Sizi de bezdirmediler mi? Daral geldi mi size de? Sekiz yüz ellili numaralardan arayıp internet taahhüt sürenizin sonuna… deyip peşi sıra şuna tıklayın diye devam eden ve sizi yalandan telaşlarla dolandırmaya çalışanı mı dersiniz. Yoksa marketinden, bankasına, alışveriş sitesine, telefonunuzu gerek izinli gerek izinsiz ele geçiren her bir işletmenin mesajları mı?
Bıktırdılar.
Aslında tüm bunlarla ilgili bir şikâyet sistemi var ama ne kadar yerini buluyor, ne kadar caydırıcı o tartışılır.
Kısaca adına TİSS denilen ve Ticaret Bakanlığına bağlı sisteme edevlet üzerinden ulaşabiliyor ve üşenmezseniz, tek tek her bir istenmeyen mesaj, mail ve aramayı şikayet edebiliyorsunuz.

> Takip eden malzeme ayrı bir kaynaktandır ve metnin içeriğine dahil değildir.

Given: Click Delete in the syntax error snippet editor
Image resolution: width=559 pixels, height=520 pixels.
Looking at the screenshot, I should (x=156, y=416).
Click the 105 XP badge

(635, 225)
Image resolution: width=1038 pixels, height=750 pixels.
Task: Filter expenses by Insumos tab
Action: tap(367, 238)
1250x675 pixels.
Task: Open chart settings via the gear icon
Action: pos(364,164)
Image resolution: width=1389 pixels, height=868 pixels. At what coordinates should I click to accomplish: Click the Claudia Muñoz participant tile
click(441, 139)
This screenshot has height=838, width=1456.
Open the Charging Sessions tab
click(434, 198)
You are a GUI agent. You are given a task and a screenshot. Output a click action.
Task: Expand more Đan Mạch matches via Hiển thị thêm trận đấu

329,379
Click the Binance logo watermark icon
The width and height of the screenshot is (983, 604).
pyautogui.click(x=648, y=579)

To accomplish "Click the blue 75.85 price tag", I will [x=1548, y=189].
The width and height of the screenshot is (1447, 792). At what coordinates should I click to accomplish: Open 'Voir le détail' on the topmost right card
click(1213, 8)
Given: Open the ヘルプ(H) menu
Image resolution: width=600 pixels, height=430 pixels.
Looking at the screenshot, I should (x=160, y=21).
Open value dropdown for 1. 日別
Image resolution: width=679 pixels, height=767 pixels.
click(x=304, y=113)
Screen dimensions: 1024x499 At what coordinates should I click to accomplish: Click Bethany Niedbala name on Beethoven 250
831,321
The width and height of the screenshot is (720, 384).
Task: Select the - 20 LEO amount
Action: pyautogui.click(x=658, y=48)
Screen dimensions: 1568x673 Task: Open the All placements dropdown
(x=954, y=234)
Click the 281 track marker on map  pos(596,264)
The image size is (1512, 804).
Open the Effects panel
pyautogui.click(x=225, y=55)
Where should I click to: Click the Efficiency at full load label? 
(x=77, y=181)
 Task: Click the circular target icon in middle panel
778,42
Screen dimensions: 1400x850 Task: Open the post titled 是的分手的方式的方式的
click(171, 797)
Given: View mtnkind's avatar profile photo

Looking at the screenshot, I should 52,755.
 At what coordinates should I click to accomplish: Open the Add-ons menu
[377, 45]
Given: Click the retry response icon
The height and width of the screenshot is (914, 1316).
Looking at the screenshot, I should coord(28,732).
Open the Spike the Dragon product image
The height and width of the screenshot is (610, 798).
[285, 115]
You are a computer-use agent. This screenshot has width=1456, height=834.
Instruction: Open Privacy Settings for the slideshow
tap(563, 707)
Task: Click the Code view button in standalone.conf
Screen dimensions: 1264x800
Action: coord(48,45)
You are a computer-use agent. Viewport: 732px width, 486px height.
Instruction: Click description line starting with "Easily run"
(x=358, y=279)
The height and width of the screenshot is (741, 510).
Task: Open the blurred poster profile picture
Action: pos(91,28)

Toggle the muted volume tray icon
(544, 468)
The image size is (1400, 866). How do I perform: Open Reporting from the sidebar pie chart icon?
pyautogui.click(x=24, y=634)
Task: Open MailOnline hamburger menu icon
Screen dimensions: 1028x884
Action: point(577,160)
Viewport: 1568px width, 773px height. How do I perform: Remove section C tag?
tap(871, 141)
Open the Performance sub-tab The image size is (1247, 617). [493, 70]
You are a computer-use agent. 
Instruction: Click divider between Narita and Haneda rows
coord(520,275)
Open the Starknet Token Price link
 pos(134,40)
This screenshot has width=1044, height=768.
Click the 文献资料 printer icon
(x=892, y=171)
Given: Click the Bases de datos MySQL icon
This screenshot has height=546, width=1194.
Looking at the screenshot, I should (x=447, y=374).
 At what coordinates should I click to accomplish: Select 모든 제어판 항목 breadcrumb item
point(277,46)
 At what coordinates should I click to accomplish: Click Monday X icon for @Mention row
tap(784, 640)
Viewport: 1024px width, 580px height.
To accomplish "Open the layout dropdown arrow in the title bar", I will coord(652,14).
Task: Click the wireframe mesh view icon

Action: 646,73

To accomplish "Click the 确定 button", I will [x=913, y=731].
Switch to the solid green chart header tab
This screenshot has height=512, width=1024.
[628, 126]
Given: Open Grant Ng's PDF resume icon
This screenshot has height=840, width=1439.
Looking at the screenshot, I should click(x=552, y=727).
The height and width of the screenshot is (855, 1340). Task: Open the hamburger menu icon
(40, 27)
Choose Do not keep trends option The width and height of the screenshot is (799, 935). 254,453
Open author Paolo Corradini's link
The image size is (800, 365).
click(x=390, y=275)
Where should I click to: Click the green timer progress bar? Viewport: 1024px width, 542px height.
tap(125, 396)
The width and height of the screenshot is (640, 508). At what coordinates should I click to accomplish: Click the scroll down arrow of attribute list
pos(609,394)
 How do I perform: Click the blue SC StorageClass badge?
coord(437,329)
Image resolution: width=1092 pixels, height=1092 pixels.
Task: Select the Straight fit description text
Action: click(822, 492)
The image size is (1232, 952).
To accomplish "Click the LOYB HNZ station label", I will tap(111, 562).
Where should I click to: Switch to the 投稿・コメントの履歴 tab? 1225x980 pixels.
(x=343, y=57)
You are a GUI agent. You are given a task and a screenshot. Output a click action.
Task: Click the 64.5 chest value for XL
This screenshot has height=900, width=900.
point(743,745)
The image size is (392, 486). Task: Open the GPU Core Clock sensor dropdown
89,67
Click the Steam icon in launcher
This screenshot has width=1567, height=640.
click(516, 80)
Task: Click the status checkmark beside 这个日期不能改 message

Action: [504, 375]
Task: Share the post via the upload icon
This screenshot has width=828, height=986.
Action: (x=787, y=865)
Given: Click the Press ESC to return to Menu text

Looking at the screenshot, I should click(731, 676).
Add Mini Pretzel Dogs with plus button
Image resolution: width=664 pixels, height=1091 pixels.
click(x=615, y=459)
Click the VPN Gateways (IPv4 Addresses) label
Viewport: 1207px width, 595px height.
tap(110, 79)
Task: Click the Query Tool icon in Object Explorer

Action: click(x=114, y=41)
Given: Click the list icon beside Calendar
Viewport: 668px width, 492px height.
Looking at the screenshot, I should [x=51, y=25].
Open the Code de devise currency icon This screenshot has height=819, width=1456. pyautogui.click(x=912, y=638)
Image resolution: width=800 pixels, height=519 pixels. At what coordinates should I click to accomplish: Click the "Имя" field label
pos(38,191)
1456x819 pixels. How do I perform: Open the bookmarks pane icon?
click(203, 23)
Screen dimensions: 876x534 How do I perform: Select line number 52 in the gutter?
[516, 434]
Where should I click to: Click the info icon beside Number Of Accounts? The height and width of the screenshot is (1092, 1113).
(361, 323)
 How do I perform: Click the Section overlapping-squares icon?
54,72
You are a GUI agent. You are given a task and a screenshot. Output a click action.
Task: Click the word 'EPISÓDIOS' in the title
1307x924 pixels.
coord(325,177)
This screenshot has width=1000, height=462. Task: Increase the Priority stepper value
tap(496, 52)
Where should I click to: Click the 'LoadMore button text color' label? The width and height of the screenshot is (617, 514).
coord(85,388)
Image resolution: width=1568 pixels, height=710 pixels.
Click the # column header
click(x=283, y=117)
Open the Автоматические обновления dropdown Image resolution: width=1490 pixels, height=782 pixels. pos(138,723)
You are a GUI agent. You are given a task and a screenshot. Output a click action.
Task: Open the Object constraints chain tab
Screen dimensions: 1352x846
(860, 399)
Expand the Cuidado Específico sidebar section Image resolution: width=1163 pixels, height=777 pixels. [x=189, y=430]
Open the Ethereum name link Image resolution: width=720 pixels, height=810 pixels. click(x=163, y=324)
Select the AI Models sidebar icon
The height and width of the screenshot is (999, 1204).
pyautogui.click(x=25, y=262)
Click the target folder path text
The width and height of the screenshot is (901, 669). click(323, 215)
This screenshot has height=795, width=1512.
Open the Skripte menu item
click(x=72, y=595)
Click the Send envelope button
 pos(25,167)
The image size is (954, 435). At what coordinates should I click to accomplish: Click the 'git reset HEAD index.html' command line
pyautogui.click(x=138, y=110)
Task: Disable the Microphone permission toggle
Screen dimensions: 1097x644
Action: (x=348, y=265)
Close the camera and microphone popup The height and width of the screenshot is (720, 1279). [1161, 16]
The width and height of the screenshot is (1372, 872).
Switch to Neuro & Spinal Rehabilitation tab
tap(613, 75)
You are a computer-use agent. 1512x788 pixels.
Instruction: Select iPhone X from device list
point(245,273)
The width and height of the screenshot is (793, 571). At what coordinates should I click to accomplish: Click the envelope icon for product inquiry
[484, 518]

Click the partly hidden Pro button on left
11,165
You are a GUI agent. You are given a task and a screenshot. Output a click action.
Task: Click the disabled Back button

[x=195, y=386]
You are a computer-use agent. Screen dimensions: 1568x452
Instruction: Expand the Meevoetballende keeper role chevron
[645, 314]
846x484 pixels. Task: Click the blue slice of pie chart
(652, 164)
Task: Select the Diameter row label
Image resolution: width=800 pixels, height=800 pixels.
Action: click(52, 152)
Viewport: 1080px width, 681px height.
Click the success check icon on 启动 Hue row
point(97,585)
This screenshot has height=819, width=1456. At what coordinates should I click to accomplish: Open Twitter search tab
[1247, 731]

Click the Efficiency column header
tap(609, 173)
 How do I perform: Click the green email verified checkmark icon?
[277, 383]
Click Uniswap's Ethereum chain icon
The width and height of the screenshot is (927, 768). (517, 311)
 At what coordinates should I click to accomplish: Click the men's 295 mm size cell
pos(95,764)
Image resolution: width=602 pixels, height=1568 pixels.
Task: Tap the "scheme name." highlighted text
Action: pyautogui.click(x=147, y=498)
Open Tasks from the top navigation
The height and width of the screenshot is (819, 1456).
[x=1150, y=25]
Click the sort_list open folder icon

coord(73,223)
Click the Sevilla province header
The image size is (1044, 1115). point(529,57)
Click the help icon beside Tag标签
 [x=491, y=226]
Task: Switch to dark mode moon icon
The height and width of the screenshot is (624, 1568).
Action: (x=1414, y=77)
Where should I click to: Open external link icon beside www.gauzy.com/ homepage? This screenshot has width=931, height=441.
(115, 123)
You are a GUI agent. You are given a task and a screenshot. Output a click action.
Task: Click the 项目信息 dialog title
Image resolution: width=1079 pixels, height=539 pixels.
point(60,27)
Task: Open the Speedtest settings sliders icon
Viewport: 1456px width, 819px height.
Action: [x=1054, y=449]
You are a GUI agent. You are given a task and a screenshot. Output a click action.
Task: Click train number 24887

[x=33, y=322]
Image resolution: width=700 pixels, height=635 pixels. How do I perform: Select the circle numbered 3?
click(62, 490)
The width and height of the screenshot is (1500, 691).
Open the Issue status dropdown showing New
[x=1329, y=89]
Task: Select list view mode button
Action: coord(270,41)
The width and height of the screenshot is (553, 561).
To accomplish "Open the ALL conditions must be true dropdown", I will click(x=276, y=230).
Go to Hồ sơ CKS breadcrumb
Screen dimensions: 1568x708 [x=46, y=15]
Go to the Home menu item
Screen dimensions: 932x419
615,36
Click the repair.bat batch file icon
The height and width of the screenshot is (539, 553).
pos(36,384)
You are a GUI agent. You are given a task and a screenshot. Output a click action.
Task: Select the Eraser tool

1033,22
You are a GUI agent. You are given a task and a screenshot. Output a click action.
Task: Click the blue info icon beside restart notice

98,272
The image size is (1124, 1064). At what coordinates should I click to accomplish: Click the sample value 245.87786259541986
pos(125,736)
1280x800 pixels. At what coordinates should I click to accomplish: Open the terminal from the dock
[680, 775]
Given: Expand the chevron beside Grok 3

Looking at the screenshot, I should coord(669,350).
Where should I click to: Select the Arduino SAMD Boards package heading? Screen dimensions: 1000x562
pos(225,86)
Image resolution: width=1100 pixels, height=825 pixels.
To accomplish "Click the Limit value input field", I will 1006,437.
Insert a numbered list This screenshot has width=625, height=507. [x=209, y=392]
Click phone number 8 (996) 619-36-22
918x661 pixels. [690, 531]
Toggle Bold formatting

Daha önce denediğim için biliyorum, maalesef o şikâyetlerinizin sonucuna ilişkin herhangi bir geri bildirim alamıyorsunuz. Ve yine maalesef mesajlar gelmeye, sizi bunaltan aramalar yapılmaya devam ediyor. Anlayacağınız hiçbir şey değişmiyor.
Değişmiyor çünkü kanun diyor ki iletişim bilgilerinizi söz konusu işletmeye siz verdiyseniz, şikâyet etmeden önce iletiyi ya da aramayı reddetme seçeneğini kullanmış olmalısınız.
Ve şikayet sistemi o kadar teferruatlı bilgi istiyor ki ortasında pişman olup vazgeçiyorsunuz. Hal böyle olunca, dümen aynı şekil devam ediyor, aynı hamamda, aynı tasla yunmaya çalışıyorsunuz.
Aslında sistemi daha kullanışlı kılmak için, tek bir tık, bilemediniz iki tıkla şikayet kaydı bırakılabilse, belki daha hızlı sonuca ulaşılır. Ama yok, belki de kolaylaştırılan her bir sistemle ilgili, denetleyici kurumların iş yükü artacağından, bilinçli olarak güçleştiriliyor.
Yoksa yapay zekayla flörtleştiğimiz şu dönemde bu kadar ilkel bir yokuşu tırmandırırlar mıydı bize?
Gına geldi, her gün abartısız beşten fazla arayanı var. Hayırlı kandiller dileyip alta domates biber fiyat kampanyası ekleyeni var. Cebinizde iki lokma ekmeğe yetecek paranız yokken size yatırım tavsiyesinde bulunmak için ısrar edeni de var.
İlgili kurumlar şu mesaj terörüne bir an evvel el atsa da reklamsız ve dümensiz bir Türkiye dönemi başlasa keşke.